Dan Patterson 
Flanders Electric Motor Service, Inc. 
Evansville, Indiana 
Technical Services Committee Member 

Few things in your business life can be more annoying than a large envelope marked CONFIDENTIAL that contains repair specifications from a potential “large” customer. Right? Well things may not be as bad as they seem. Vibration standards, properly written, not only benefit the customer by adding longevity to their equipment but also can equally benefit your business by reducing warranty claims. Vibration analysis has been determined to be the best indicator of rotating equipment mechanical faults. Identification of frequency components can be a valuable tool in determining if faults exist before returning the finished product to the customer.

The law as it is written 

NEMA MG1 Part 7 does a wonderful job of covering mechanical vibration measurement, evaluation and limits as it applies to new motors. So how then can it be applied to rebuilt ones? I will not attempt to cover all of MG1 Part 7 in this article but will extract some of the more important procedures that can be applied to rebuilt motors tested in the service center. 

Mounting 
Part 7 allows the manufacturer to select either a resilient or rigid mounting. Resiliency is achieved by suspending the machine on an elastic support whose natural frequency is 33 percent or less than the lowest rated speed. 

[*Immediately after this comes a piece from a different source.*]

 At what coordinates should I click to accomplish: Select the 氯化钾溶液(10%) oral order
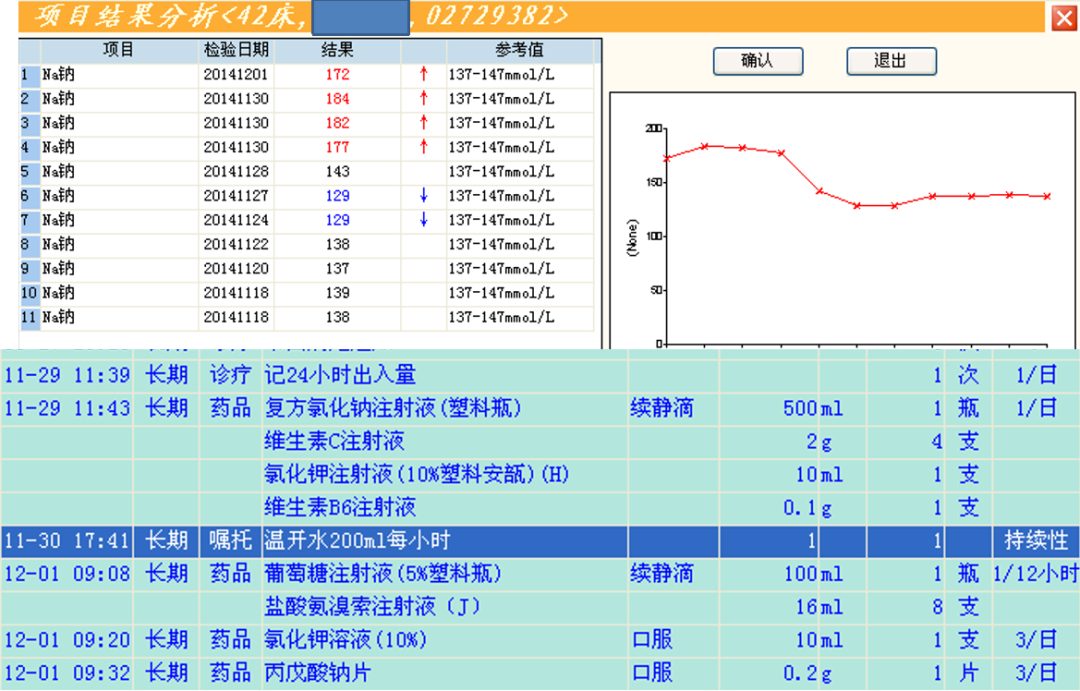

Rigid mounting is achieved by fastening the machine directly to a massive founda­tion. The foundation must have less than 0.02 in/sec peak background vibrations and its natural frequency must be at least 10% away from shaft speed. Furthermore, it must not be within 5% of either two times shaft speed or two times electrical-line frequency. If the rigid method is selected, vibration limits are multiplied by 0.8. 

Shaft key 
Hopefully by the time the motor reaches the test run portion of repair, shaft key compensations have been addressed. Part 7 states: “For the balancing and measurement of vibration on machines provided with a shaft extension keyway, the keyway shall contain a half key.” I would like to add, this means from end to end. 
Unlike NEMA standards, IEC requires the motor to contain a full key for balance and vibration evalua­tion, while the coupling, pulley, or other shaft accessory be balanced without compensation to its keyway. 

Measurement points 
Measurements apply to each bearing housing in the Horizontal, Vertical, and Axial positions as close to the bearing as possible. Generally, measurements taken on a fan cover are unacceptable. For vertical motors, the vertical and horizontal position readings are both taken radially, and are displaced by 90 degrees. 

Test speed 
Motors should be tested at the highest rated nameplate speed. Additionally, this applies to inverter fed and DC motors. For bi-directional motors, vibration limits apply in both directions. 

Vibration limits 
Vibrations levels for speeds 1200 rpm and above are based on the peak velocity of 0.15 inches per second (3.8 mm/sec). Vibration levels for speeds below 1200 rpm are based on the peak velocity equivalent of 2.5 mils (63.5 microns) p-p displacement. Acceleration limits are constant at 1 G peak between 400 and 10,000 Hz. 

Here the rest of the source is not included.